# [Task details]
Within the entries below, find the portion that opens with the line containing "The height and" and closes with the line containing "a new photo". Retype that portion exactly and only.
─── Extracted records ───
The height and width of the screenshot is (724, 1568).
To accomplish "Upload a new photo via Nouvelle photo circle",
───
─── Extracted records ───
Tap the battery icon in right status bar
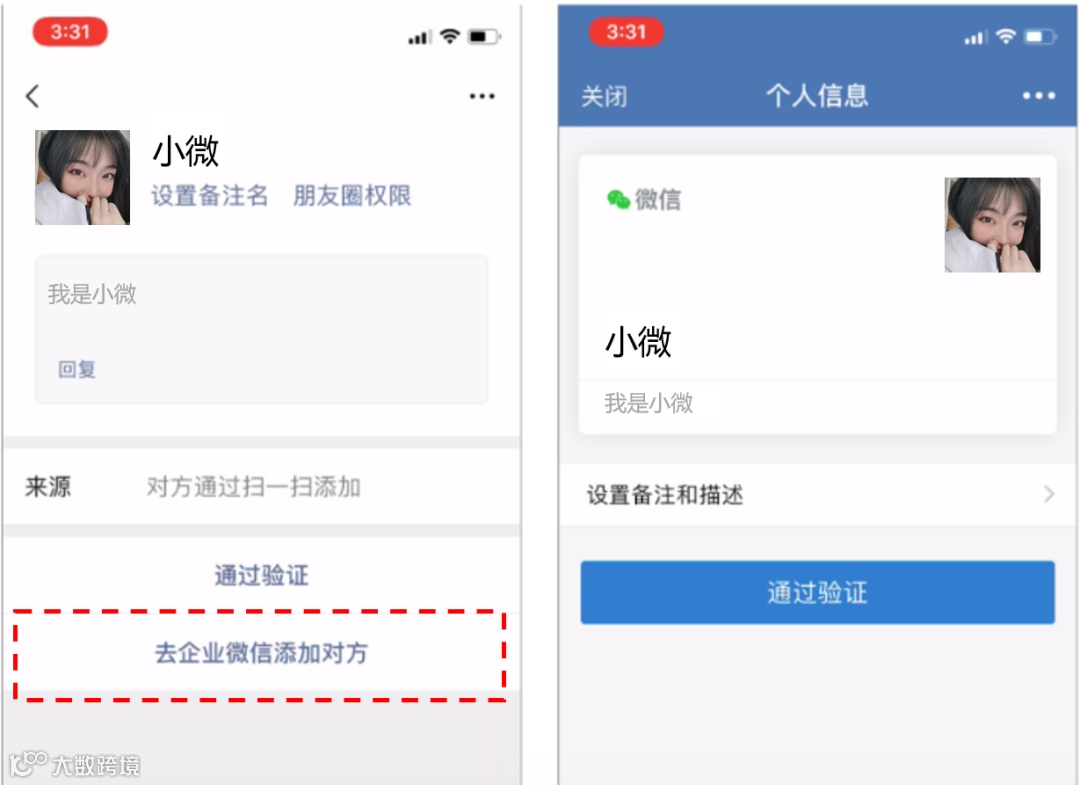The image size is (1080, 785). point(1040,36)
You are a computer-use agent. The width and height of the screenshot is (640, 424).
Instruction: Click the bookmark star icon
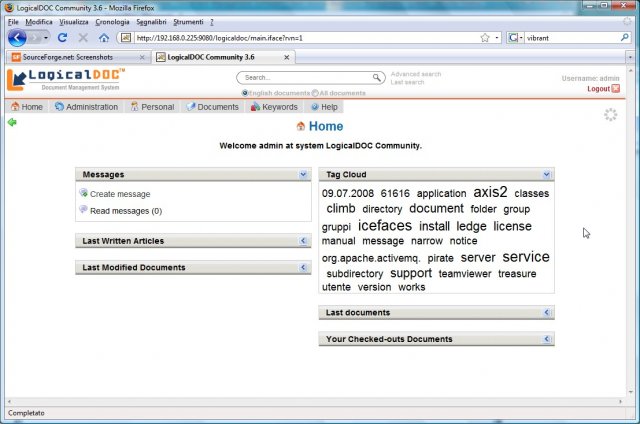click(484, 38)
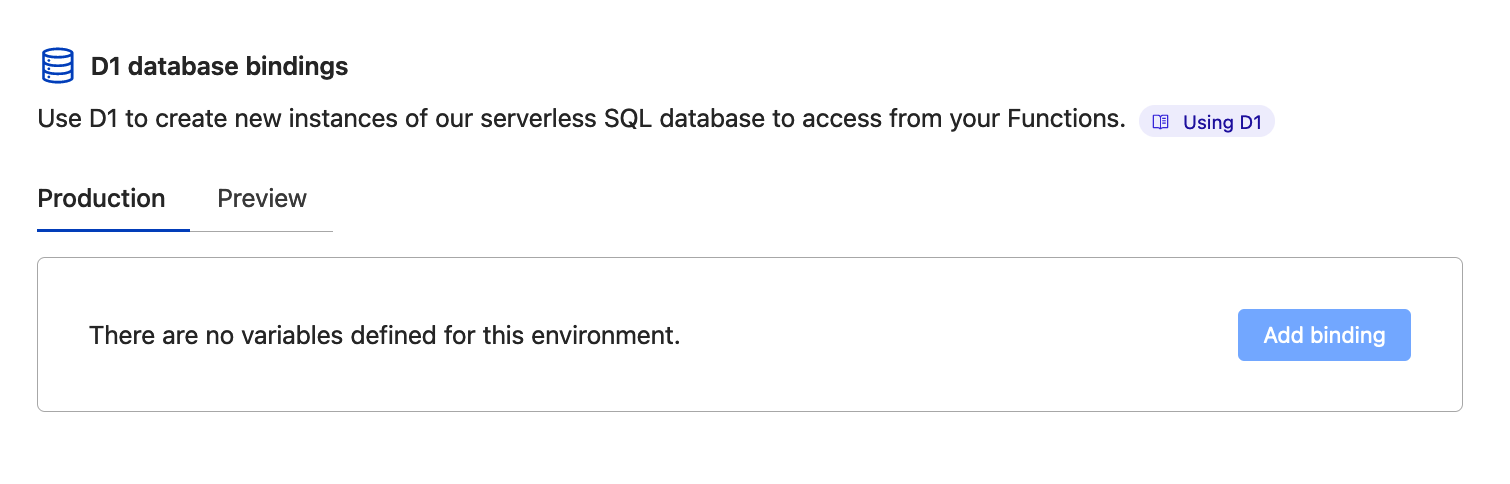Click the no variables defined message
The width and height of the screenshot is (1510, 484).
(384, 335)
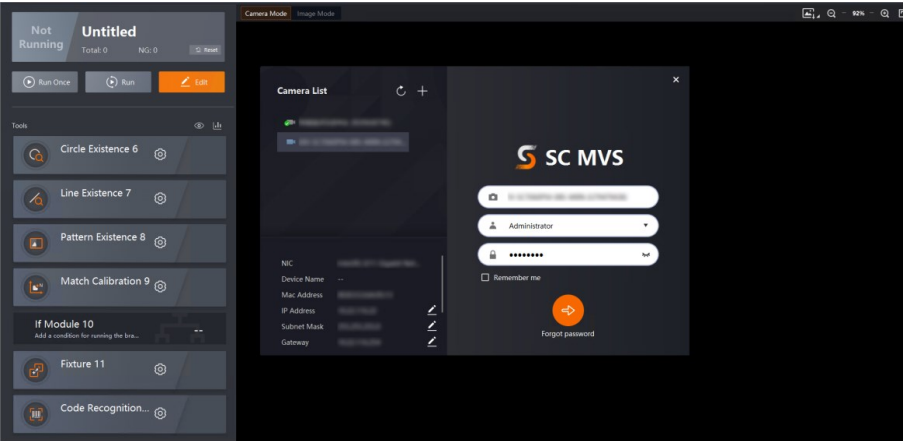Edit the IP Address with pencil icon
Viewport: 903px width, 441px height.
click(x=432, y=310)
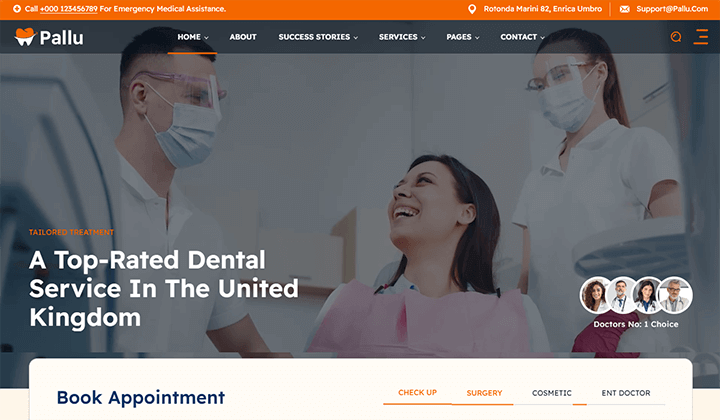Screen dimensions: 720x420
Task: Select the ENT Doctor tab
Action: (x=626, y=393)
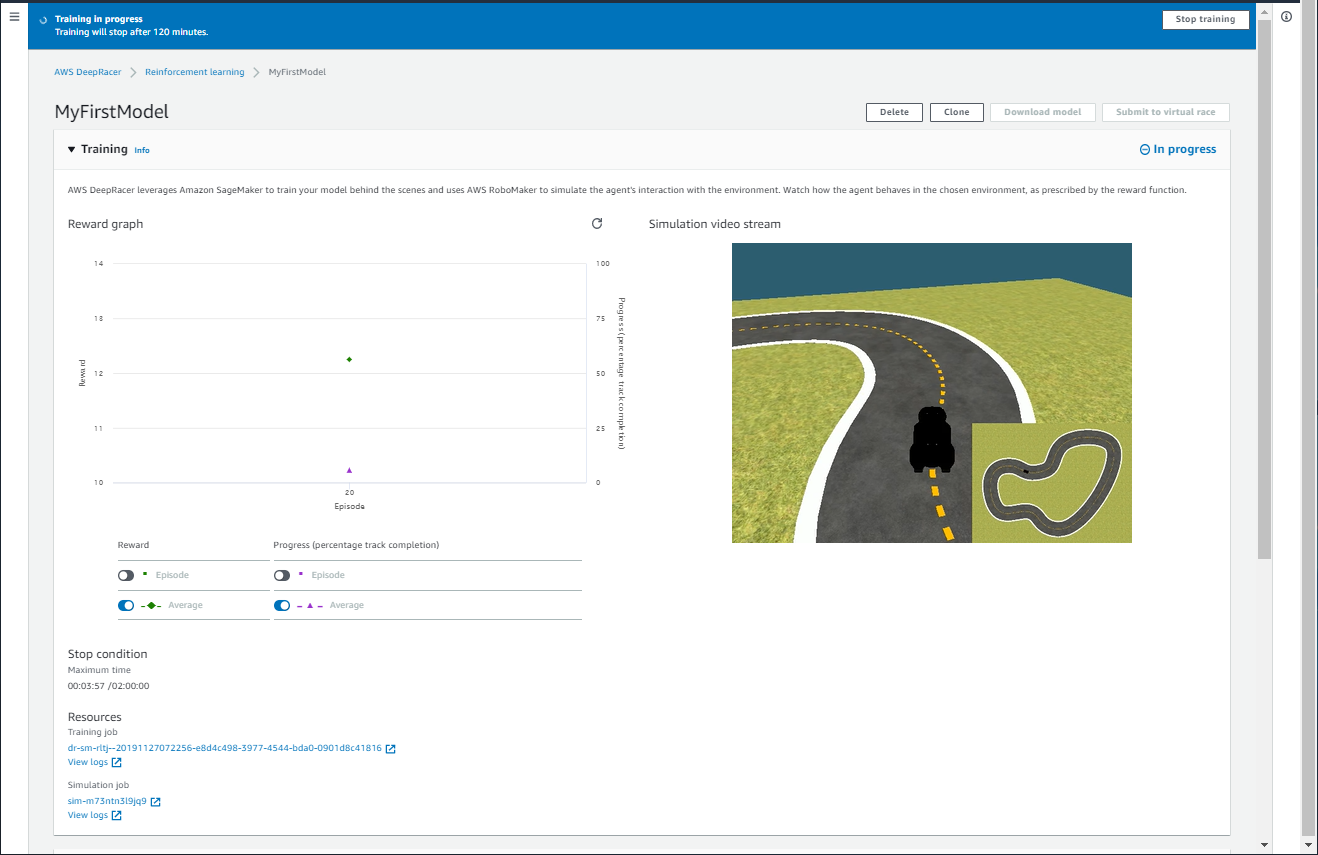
───
─── Extracted records ───
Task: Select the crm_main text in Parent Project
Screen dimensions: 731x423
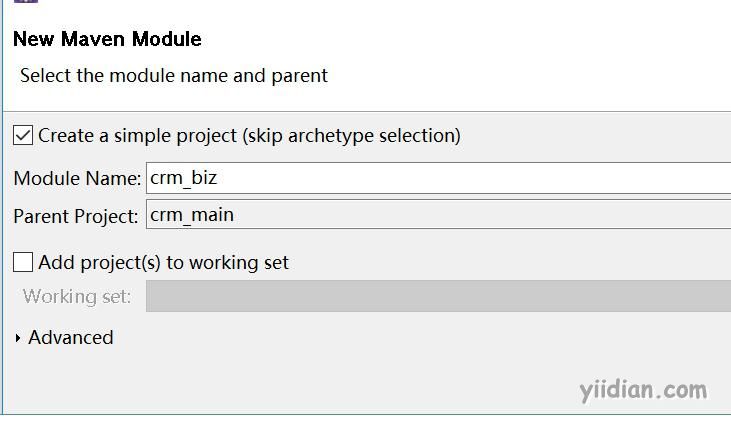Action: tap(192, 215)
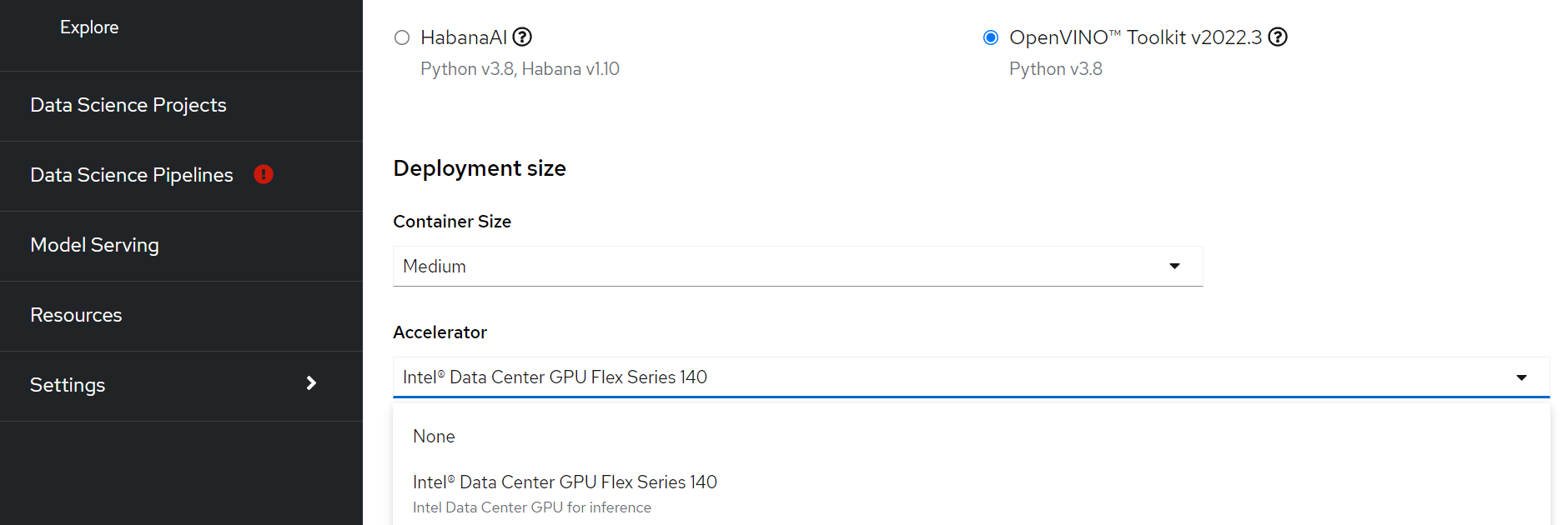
───
# [Exercise result]
The height and width of the screenshot is (724, 1568).
To accomplish "Upload a new photo via Nouvelle photo circle",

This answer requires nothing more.